Pinefarm- The best part of that deal on the Kansas season- nearly 80% of Kansas hunters thought the season was successful. Let me think, they seem to know a thing or two about managing a deer/turkey herd- maybe we should LEARN from a state which obviously has it figured out. I need to find a Red state to live in a.s.a.p. I'm missing Montana more and more everyday. I just wish I had applied for a turkey tag out there before heading to guide school. Merriams gobbling everyday through May and June, waiting to get stuck. Only one more year of school thank God.:evil:

DEDGOOSE- If you are trying to say turkey hunting with a gun is easier than with a bow, you are arguing against all harvest stats. (Why would people near 60% success with a gun, and yet 20% with a bow?) You say those bow hunts were the easiest thing your friends had every seen....Do you think it would've been HARDER with a gun? How does that even make sense?


----------



## deathfromabove (Mar 2, 2005)

I voted hell *YES!!*

Everyone knows bowhunting is superior to scattergun'n'.....next you ******** will be lobbyun for a centerfire rifle season on these birds......


----------



## DEDGOOSE (Jan 19, 2007)

Ieatantlers said:


> DEDGOOSE- If you are trying to say turkey hunting with a gun is easier than with a bow, you are arguing against all harvest stats. (Why would people near 60% success with a gun, and yet 20% with a bow?) You say those bow hunts were the easiest thing your friends had every seen....Do you think it would've been HARDER with a gun? How does that even make sense?



I did not say it would have been more difficult with a gun, it would have been the same hunt due in part to the blind that is all. Went in with the expectation that bow hunting would be more difficult it was not in the manner ie blind and decoy that we approached it. It is not the "holy grail" of turkey hunting that some suggest it to be. Give me a guy who can shoot turkeys consistently with a bow and no blind and that man has my respect and attention because that is the most difficult way to kill a gobbler. 

As for the rest of my comments. I dont want to portray that I am against bows and blinds.

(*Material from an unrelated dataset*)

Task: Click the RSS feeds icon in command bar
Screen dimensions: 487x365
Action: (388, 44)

Harvest your turkey however you wish, if you notice alot of my answers on here are "never be to proud to kill a turkey" Stalk, ambush whatever someone has to do as long as they feel good about it. 

You asked for reasons why one would vote No. And my answer was and still is that it is no more difficult to harvest a turkey with a bow blind and decoy than with a gun in a similiar fashion. 

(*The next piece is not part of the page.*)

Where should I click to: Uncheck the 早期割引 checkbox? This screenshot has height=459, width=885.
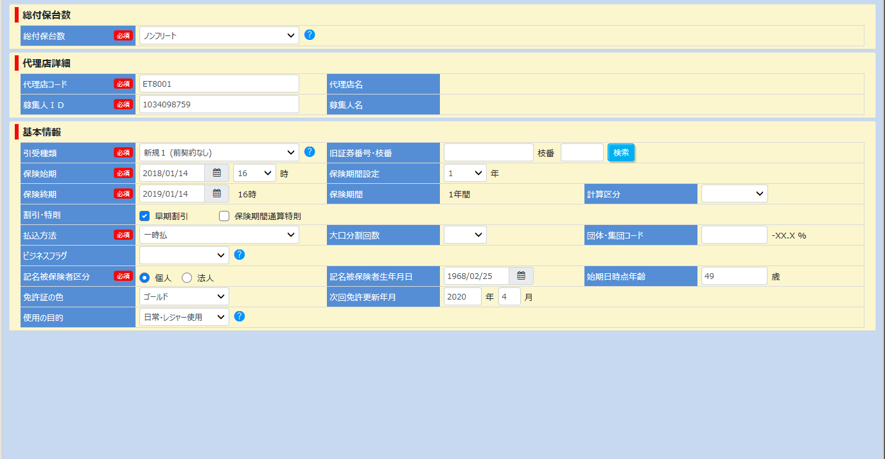(145, 216)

And for the argument of minority: I guess I could propose a 20 g season because that is what I hunt with, but that is my choice, much like your choice is to hunt with a bow.


----------



## EdB (Feb 28, 2002)

> Everyone knows bowhunting is superior to scattergun'n'.....next you ******** will be lobbyun for a centerfire rifle season on these birds


That's a bit on the rude and arrogant side. There aren't any scattter gunners proposing changes to our seasons. Michigan has some of the highest quality turkey hunting in the nation. You can use the weapon of your choice. Why change a good thing. Looks like the poll results confirm that.

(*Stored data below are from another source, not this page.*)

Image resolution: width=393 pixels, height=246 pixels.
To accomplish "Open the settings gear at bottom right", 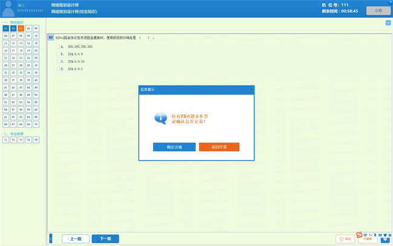I will point(385,239).
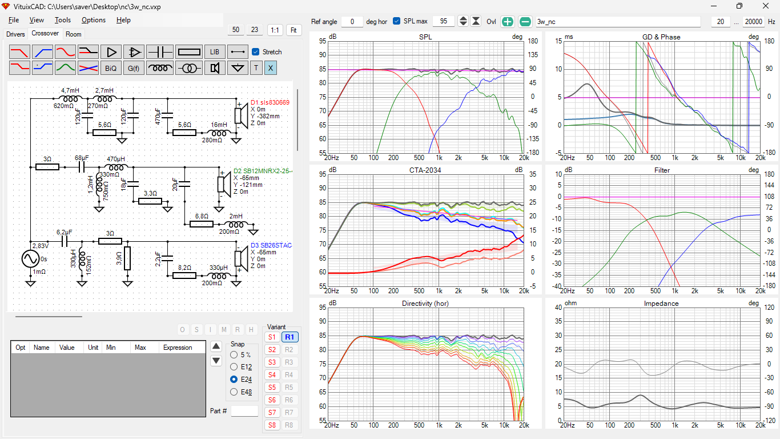Click the down arrow beside parameter table

[216, 361]
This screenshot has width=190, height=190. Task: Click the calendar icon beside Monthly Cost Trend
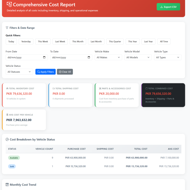pyautogui.click(x=7, y=185)
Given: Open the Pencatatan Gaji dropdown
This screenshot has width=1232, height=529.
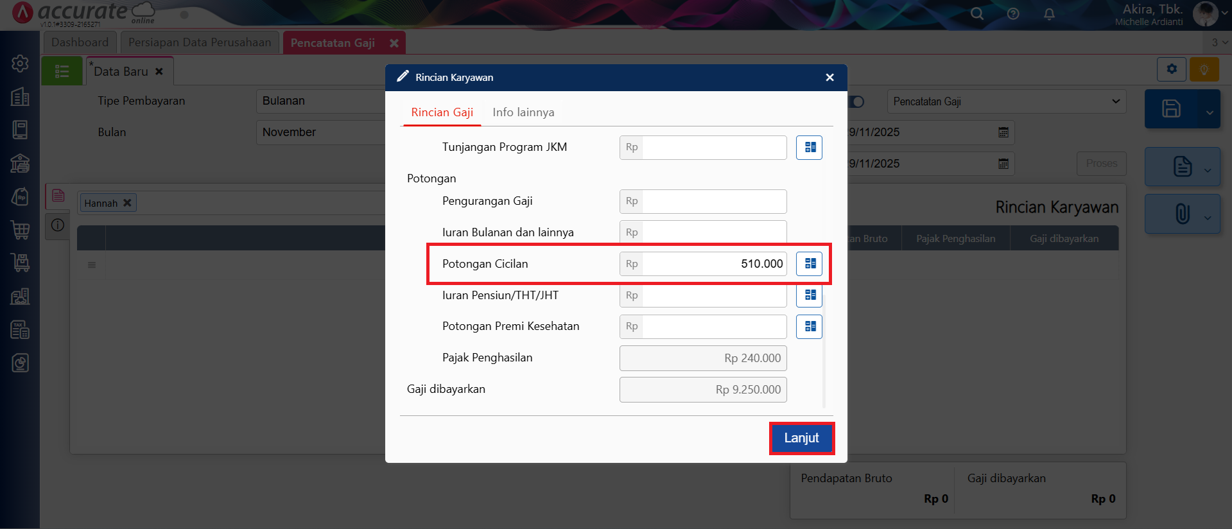Looking at the screenshot, I should [1006, 101].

I know the serious turkey hunter's here would be in a huge uproar over rifles. I love to bow hunt deer. I'm fine with those who choose to use a bow for turkeys. When it comes to turkey hunting, camping in a pop up blind is boring. Run and gunning is a lot more exciting. It's to bad many bowhunters have never had the thrill of it.


----------



## michhutr (Jan 16, 2009)

No...Thats just what we need. Another special season for your weapon of choice. Next it will a x-bow special season then a muzzleloader traditional and then a inline season and so on. Maybe a slingshot seaon or dart woul,d be fun to try.

We have a very special season now. It's called spring turkey season. Use your bow, gun or camera and enjoy.


----------



## adam bomb (Feb 27, 2006)

I voted im not sure. But i think that we should just keep it as it is. Been working well for a long time now and judging by this forum allot of folks are very succsessful the way things are right now. Ive killed turkeys with bow and gun and both are very enjoyable ways to hunt.


----------



## HunterHawk (Dec 8, 2005)

oooo good call on the sling shot season :lol: im down....

i voted yes at first but now i am a fence sitter.... but only because i live in colorado now so it doesnt really matter to me i decided:lol: sorry guys... nebraska has the archery only hunt... ill let ya know how that goes...


----------



## deathfromabove (Mar 2, 2005)

Sling shot .......yeah but DEDGOOSE will prolly want us to have one hand tied behind our back....


----------



## buck37 (Aug 8, 2002)

> You asked for reasons why one would vote No. And my answer was and still is that it is no more difficult to harvest a turkey with a bow blind and decoy than with a gun in a similiar fashion.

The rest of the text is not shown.